An additional consideration in terms of the methods employed for analyzing a process of recurrent events is the type of covariates available for study. As in Lawless (2007), covariates are most commonly classified as fixed or time-varying covariates based on the distinct relationship between the covariate value and time. In other words, fixed covariates are also referred to as time-independent covariates, as their value does not change during the event process. Examples of time-independent covariates are birth year, identification number, or treatment group.

On the other hand, time-varying covariates are also referred to as time-dependent variables, as their values typically change throughout the event process. Examples of time-dependent covariates include age, weight, or presence of infection. An additional distinction is frequently made between internal and external time-varying covariates, or between internal and ancillary time-varying covariates, which are equivalent distinctions. Time-dependent variables are typically “internal” variables, which represent values corresponding to the intrinsic properties of the focus of study, or observational unit. Internal variables are typically the product of a stochastic process. Conversely, ancillary or external variables are those that change value as a result of an external influence which may effect more than a single observational unit(Kleinbaum, Klein, and Samet 2006). As Lawless (2007) describes, external variables are typically determined independently of the underlying stochastic event process, although they may still be time-dependent.
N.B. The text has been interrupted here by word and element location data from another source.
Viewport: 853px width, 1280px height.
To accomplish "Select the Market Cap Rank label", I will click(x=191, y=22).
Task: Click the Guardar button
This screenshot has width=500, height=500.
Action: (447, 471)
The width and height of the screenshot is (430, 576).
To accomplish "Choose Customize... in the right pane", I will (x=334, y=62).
Cox and Oakes (1998) introduces an additional category of time-dependent covariates called evolutionary covariates, which depend only on the history, \(\mathscr{H}_{t}\), of the event process. In the example, the history of the event process refers to “the history of failures, censoring and of any other random features of the problem all up to time \(t\)(Cox and Oakes 1998).”
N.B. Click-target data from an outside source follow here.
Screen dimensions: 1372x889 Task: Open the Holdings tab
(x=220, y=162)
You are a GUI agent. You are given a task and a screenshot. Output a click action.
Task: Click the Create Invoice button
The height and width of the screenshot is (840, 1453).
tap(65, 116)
5.2.4 Models for Event Counts

As summarized in Lawless (2007), event counts are often represented by a Poisson process, “which describes situation where events occur randomly in such a way that the numbers of events in non-overlapping time intervals are statistically independent.” Additionally, the text also mentions that Poisson processes are often used to model events that are considered “incidental”, or caused by random external factors. In the context of modelling event counts or occurrence rate, the Poisson process is defined by the intensity function:

\[\begin{equation} \lambda_{i}\left(t | H_{i}(t)\right)=\lim _{\Delta t \downarrow 0} \frac{\operatorname{Pr}\left\{\Delta N_{i}(t)=1\right\}}{\Delta t}=\rho(t),\quad t>0 \end{equation}\]
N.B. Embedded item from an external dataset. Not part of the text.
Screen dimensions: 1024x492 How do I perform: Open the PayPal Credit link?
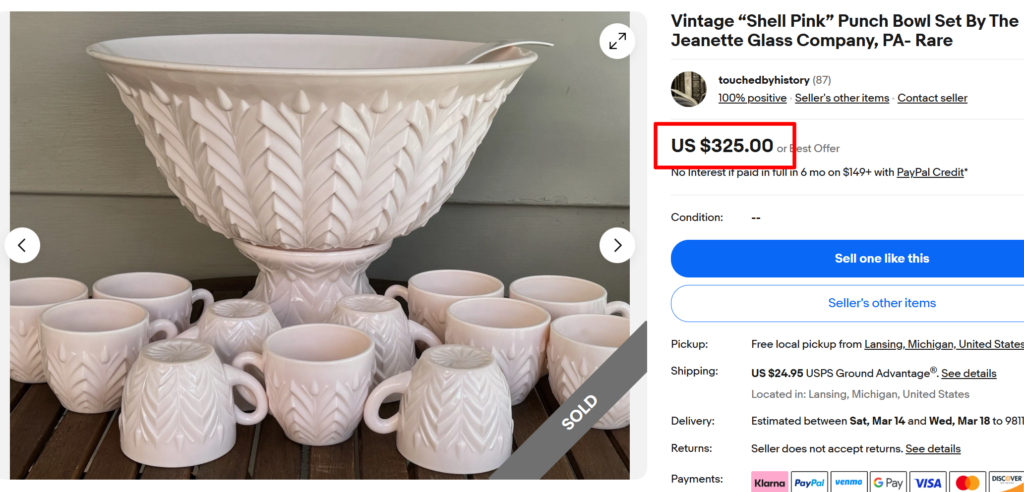[x=930, y=172]

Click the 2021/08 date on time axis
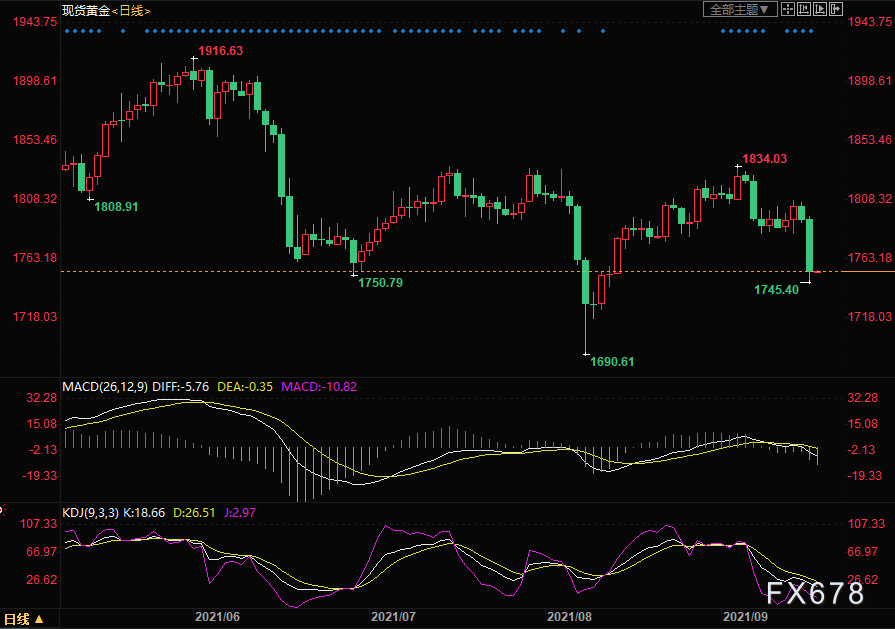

where \(\rho(t)\) is a non-negative integrable function. When the function \(\rho(t)\) is constant, the process is called a Homogeneous Poisson Process(HPP), otherwise it is a Non-Homogeneous Poisson Process(NHPP). Poisson process models may be non-parametric, semi-parametric, or fully parametric and include covariates.

Both the homogeneous Poisson and renewal process models are based on the assumption that the time between events are independent and identically distributed. In the context of reliability, these assumptions are indicative of equipment that is entirely replaced following failure. In this regard, both models are considered perfect repair models, such that when operation resumes, the equipment is “as good as new”(Wu and Scarf 2017, @lindqvist2006). The homogeneous Poisson process typically models reliability in terms of the MTBF, which is represented by a Poisson distribution. The more general renewal process, is equivalent to the HPP when specifying a Poisson distribution, but can also incorporate other distributions, such as the Weibull(Yanez, Joglar, and Modarres 2002).

In contrast to the HPP, the non-homogeneous Poisson process is suited to describe “as bad as old” restoration following failures. The NHPP follows from the HPP model, but includes an intensity function that varies with time(Wu and Scarf 2017). In this aspect, NHPP models have the ability to describe long term trends in reliability, such as “wearing in”(growth) or “wearing out”(degradation)(Tanwar, Rai, and Bolia 2014). Additionally, as shown by Coetzee (1997), NHPP models are capable of describing the reliability of repairable systems(Hartler (1989), Coetzee (1997)).

5.2.5 Models for Gap Times

In contrast to studying the count or rate of event occurrence, gap times are often of interest when events are rare enough that the occurrence of a single one. Although sometimes denoted separately, the methodology for survival times and gap times is equivalent.

The survival function is commonly denoted as: \[\begin{equation} S(t)=1-F(t)=\operatorname{Pr}\{T>t\}, \quad 0 \leq t<\infty \end{equation}\]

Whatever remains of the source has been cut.